--- start of Data ---
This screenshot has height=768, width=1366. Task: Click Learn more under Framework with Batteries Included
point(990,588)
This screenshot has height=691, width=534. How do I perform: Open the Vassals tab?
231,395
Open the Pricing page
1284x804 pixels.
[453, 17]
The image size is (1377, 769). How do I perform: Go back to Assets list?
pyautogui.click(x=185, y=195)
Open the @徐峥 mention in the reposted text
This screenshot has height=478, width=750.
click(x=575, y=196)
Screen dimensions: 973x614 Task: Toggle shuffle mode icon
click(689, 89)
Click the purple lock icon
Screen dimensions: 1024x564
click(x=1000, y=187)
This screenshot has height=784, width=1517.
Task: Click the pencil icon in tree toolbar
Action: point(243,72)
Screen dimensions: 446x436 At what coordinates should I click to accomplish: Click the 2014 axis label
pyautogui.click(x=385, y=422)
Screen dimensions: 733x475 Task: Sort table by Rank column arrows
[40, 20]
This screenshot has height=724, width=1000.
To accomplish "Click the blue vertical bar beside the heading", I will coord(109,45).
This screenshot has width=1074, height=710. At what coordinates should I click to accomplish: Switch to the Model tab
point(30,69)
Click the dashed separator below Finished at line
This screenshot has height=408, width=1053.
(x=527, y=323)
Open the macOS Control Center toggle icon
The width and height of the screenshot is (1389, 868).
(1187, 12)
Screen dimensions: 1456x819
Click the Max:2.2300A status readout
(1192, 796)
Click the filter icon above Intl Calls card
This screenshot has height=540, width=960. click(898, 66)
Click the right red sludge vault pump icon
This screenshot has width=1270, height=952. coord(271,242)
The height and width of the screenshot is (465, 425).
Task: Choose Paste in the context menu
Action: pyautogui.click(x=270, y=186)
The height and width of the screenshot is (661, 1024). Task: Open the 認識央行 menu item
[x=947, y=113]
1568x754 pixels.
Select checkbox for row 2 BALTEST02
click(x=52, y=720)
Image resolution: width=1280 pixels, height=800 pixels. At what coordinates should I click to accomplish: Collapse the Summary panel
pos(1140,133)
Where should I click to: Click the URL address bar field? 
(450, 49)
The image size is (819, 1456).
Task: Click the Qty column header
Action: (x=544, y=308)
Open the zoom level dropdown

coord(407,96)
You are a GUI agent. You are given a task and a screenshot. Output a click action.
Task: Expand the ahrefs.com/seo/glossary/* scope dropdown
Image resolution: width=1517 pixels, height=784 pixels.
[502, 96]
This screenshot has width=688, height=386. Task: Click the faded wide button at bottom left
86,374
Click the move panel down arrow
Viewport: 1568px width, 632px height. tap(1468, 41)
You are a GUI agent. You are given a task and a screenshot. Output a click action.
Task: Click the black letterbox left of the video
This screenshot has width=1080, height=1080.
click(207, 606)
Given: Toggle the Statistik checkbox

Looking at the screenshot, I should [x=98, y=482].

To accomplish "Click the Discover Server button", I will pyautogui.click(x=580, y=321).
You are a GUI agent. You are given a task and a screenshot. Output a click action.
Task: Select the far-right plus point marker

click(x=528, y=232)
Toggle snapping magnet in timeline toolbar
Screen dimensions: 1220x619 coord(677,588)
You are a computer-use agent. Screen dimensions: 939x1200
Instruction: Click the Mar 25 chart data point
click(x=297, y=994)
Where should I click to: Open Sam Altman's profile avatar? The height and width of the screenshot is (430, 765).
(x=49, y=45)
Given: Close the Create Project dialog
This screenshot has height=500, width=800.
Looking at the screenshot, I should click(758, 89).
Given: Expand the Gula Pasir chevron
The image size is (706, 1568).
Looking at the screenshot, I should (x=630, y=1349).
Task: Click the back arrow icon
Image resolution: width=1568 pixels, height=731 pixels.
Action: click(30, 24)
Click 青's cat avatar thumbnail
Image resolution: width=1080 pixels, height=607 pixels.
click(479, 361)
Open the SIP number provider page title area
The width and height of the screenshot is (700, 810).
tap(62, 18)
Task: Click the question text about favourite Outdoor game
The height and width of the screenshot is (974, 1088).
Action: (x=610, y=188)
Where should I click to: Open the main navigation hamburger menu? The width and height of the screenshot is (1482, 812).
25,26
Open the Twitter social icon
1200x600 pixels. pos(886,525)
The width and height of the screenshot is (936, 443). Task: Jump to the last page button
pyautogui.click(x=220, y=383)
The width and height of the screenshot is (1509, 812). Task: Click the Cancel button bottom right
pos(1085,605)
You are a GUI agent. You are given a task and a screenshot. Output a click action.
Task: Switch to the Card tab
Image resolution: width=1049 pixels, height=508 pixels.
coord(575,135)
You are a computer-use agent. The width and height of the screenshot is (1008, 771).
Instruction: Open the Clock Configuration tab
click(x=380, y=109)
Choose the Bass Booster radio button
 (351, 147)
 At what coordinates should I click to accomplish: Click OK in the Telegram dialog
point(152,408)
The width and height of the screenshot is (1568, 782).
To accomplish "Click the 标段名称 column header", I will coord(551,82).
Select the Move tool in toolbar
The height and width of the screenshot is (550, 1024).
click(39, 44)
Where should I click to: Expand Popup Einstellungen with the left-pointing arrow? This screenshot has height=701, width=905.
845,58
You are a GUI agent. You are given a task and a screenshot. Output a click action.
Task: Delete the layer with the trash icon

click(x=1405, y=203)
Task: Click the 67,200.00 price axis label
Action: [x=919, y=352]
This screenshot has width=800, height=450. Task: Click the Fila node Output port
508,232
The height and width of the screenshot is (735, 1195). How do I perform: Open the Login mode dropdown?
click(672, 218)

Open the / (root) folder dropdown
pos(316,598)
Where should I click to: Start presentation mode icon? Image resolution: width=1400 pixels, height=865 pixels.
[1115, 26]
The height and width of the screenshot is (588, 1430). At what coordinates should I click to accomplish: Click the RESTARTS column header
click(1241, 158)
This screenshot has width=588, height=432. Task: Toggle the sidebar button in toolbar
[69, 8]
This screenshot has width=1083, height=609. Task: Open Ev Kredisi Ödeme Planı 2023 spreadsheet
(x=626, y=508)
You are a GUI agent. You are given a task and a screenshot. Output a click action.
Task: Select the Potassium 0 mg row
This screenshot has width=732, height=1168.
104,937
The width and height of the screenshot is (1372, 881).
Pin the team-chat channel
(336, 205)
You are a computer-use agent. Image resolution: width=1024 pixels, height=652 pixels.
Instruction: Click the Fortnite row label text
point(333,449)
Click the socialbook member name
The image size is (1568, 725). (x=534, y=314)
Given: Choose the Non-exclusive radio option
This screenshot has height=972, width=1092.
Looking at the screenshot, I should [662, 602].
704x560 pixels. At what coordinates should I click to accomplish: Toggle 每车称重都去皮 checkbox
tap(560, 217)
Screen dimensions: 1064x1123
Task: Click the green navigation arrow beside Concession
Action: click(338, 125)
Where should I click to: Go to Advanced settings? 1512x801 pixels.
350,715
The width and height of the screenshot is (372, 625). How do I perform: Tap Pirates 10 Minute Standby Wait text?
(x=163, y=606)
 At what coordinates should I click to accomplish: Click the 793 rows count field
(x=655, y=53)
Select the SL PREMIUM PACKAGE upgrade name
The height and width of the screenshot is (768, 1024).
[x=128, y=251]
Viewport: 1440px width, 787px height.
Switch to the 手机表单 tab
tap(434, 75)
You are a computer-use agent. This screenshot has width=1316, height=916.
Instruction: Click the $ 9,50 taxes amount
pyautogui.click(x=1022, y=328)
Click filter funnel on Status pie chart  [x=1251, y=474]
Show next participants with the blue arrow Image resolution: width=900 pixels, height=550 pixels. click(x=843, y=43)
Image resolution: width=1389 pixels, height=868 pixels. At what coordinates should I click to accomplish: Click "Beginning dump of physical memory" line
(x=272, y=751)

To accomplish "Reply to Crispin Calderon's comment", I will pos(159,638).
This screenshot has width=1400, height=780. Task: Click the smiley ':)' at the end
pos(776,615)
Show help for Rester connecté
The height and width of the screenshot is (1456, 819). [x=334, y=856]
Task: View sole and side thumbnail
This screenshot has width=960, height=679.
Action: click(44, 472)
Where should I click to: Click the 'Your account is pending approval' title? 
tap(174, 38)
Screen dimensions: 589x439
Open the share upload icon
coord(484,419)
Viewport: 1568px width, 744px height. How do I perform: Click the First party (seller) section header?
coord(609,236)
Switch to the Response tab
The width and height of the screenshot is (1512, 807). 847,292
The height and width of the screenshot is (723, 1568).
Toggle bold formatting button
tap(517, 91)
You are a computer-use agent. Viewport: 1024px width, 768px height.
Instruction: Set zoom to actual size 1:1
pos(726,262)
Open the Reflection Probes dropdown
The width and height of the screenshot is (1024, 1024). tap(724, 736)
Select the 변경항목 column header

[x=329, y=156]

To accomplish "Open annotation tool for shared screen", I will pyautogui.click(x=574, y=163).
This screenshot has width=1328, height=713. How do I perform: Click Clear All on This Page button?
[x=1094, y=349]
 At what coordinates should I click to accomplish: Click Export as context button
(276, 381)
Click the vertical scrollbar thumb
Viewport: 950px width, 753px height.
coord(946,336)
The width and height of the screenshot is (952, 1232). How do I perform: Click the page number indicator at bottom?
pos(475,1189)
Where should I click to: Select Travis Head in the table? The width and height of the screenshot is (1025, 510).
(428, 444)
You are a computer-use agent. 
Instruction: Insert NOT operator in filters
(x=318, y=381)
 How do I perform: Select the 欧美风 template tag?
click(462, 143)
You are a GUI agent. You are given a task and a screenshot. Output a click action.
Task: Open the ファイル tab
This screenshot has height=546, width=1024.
--- end of Data ---
Aim ->
Put the entries starting with the line that contains "Show next participants" and going on through the line that contains "I will pos(159,638)." into a Markdown table with the columns Row and Line, skipping blank lines.

Response to this task ->
| Row | Line |
|---|---|
| 1 | Show next participants with the blue arrow Image resolution: width=900 pixels, height=550 pixels. click(x=843, y=43) |
| 2 | Image resolution: width=1389 pixels, height=868 pixels. At what coordinates should I click to accomplish: Click "Beginning dump of physical memory" line |
| 3 | (x=272, y=751) |
| 4 | To accomplish "Reply to Crispin Calderon's comment", I will pos(159,638). |